▶ _THE INPUT_:
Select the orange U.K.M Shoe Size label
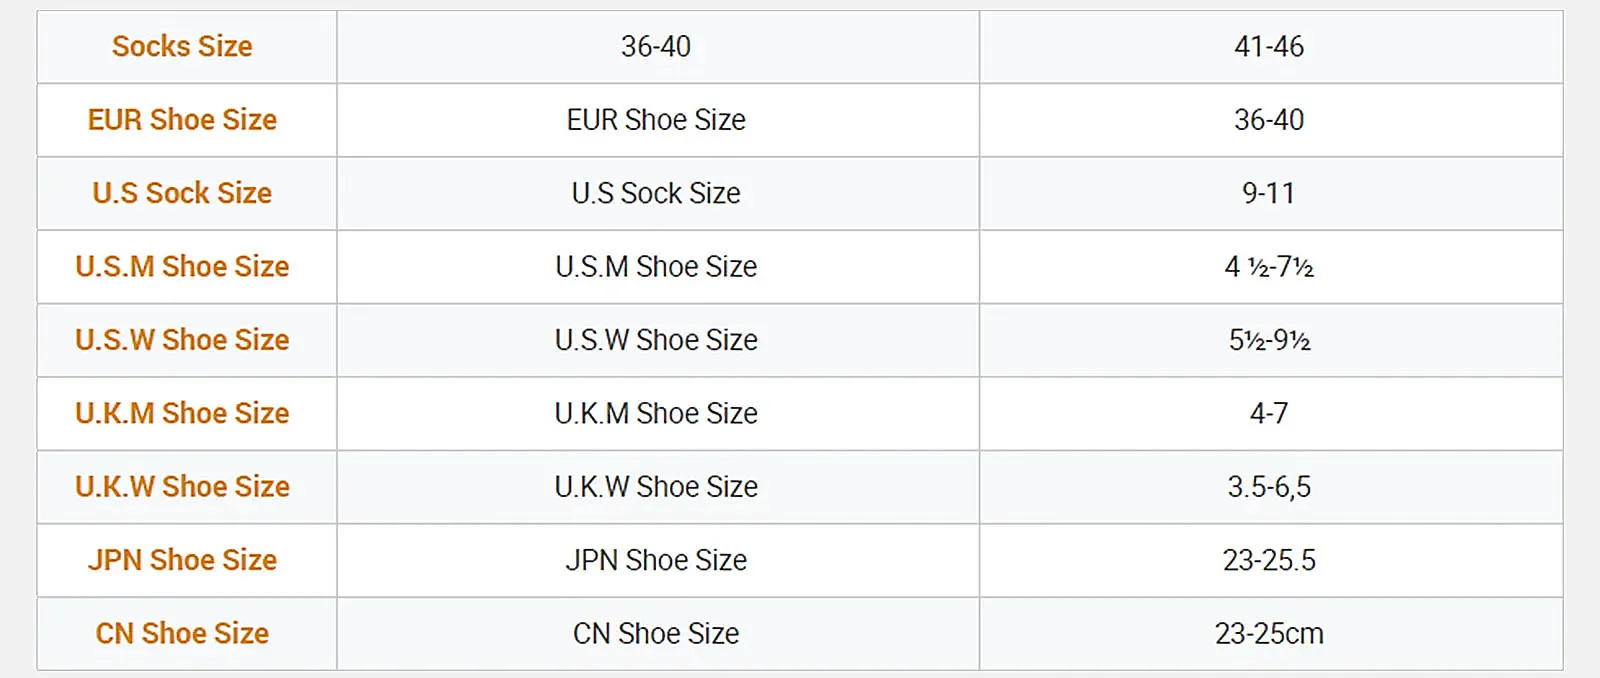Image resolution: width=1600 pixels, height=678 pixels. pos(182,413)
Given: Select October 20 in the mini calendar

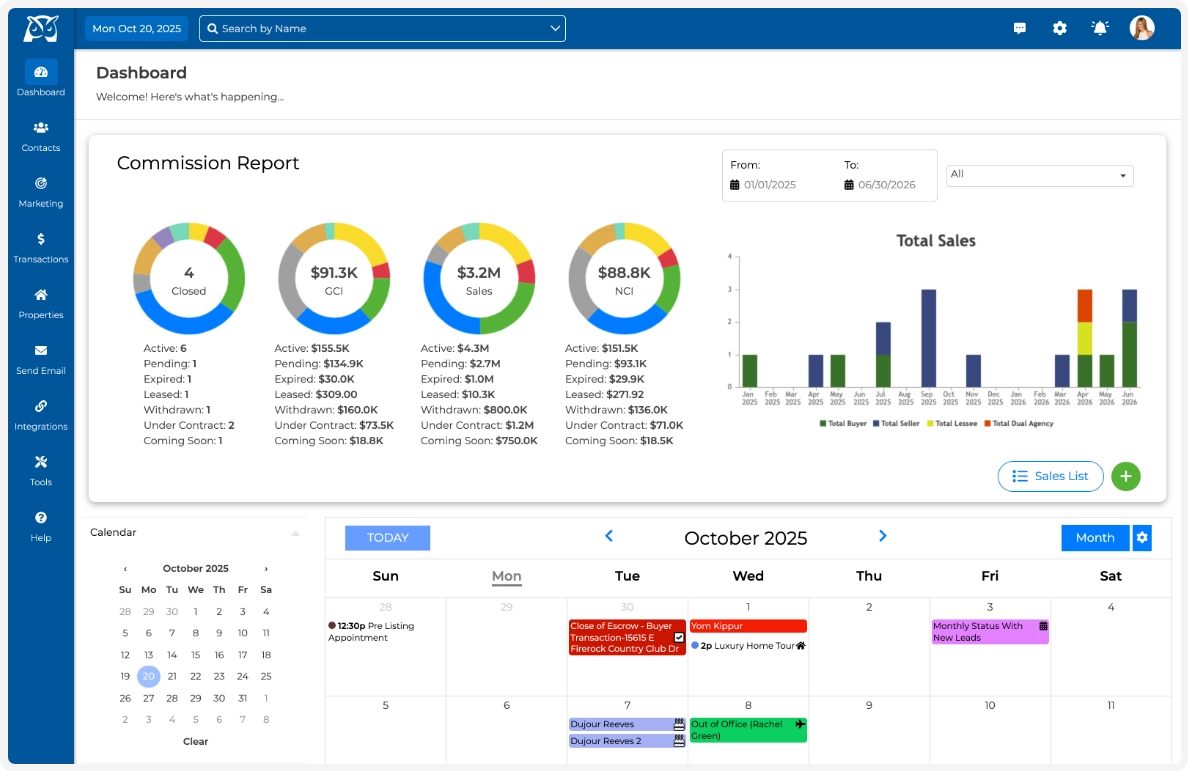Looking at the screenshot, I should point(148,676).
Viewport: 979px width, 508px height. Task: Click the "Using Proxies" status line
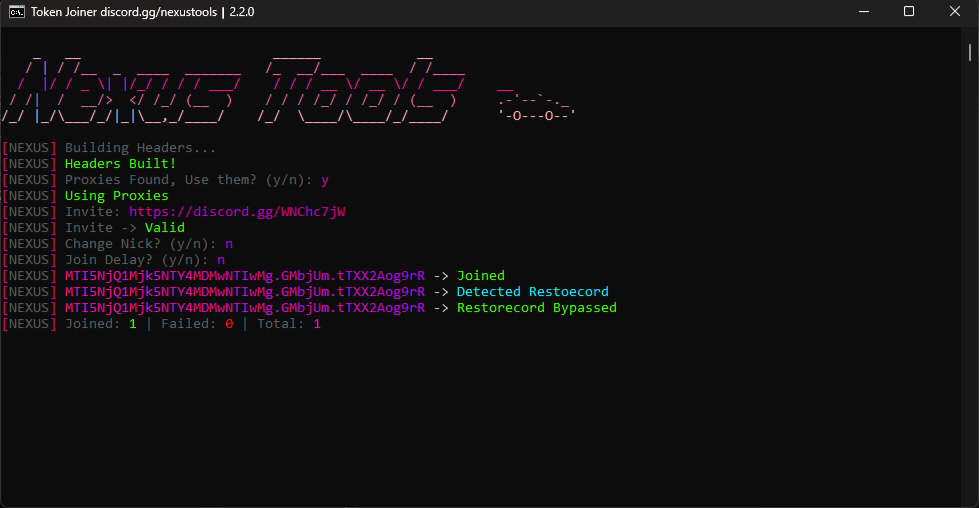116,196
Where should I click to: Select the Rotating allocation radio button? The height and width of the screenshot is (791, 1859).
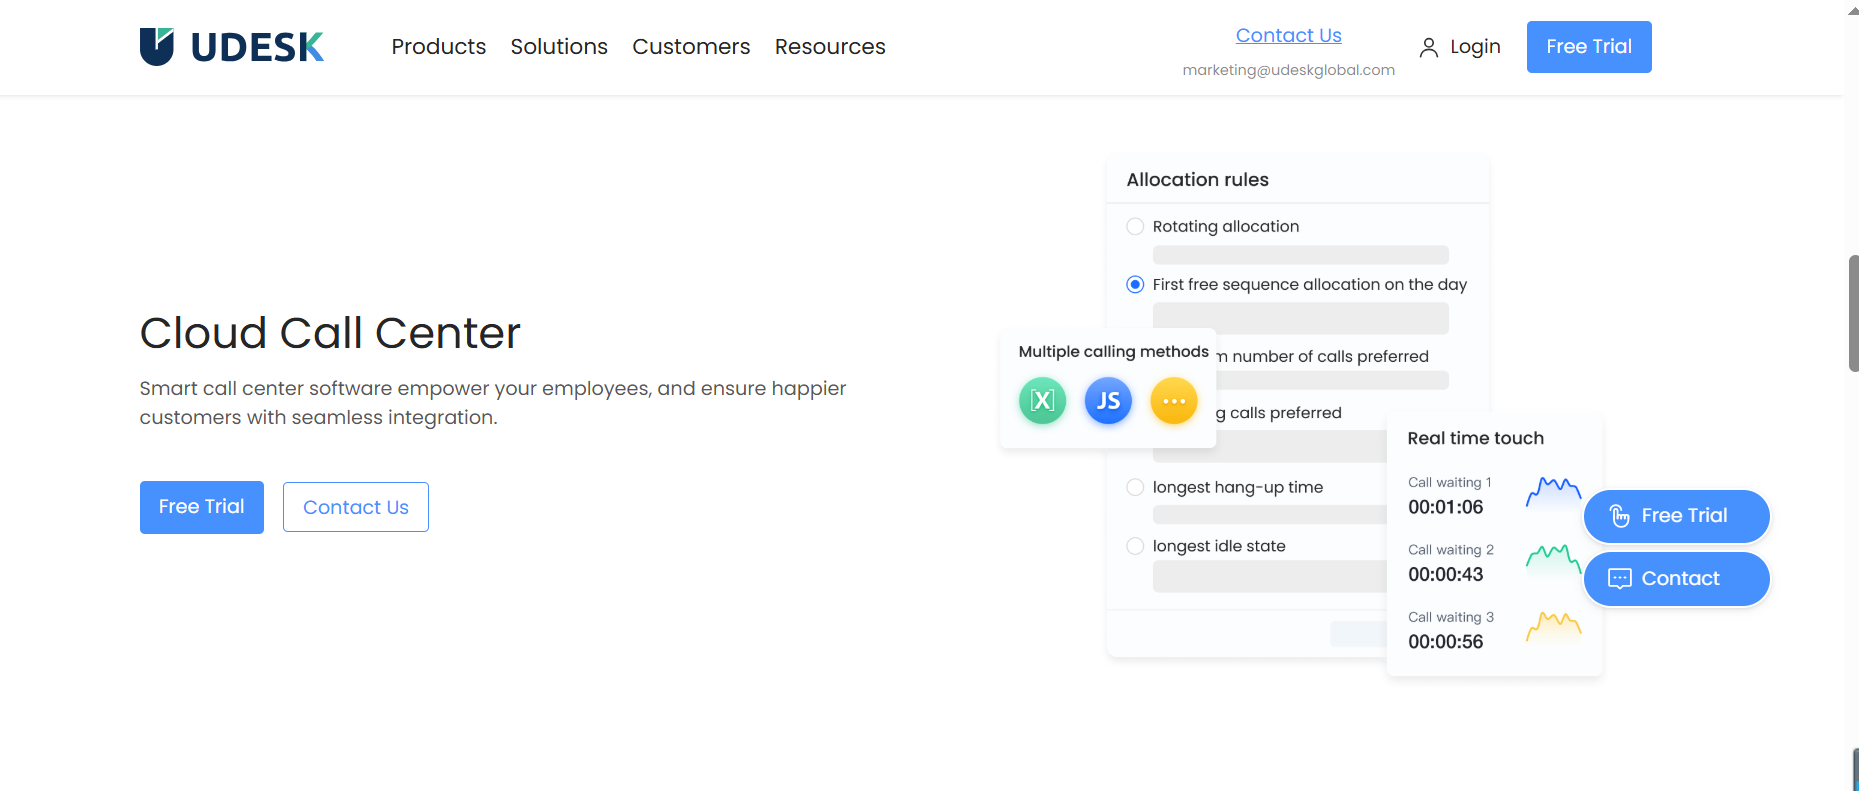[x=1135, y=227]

▶ _ABOUT THIS EXERCISE_: Starting with the line that contains "Where should I", print every remaining line of the records above, exactly as it stands. Do not print the pictures.

▶ _SOLVED PROBLEM_:
Where should I click to: Select the Rotating allocation radio button? The height and width of the screenshot is (791, 1859).
[x=1135, y=227]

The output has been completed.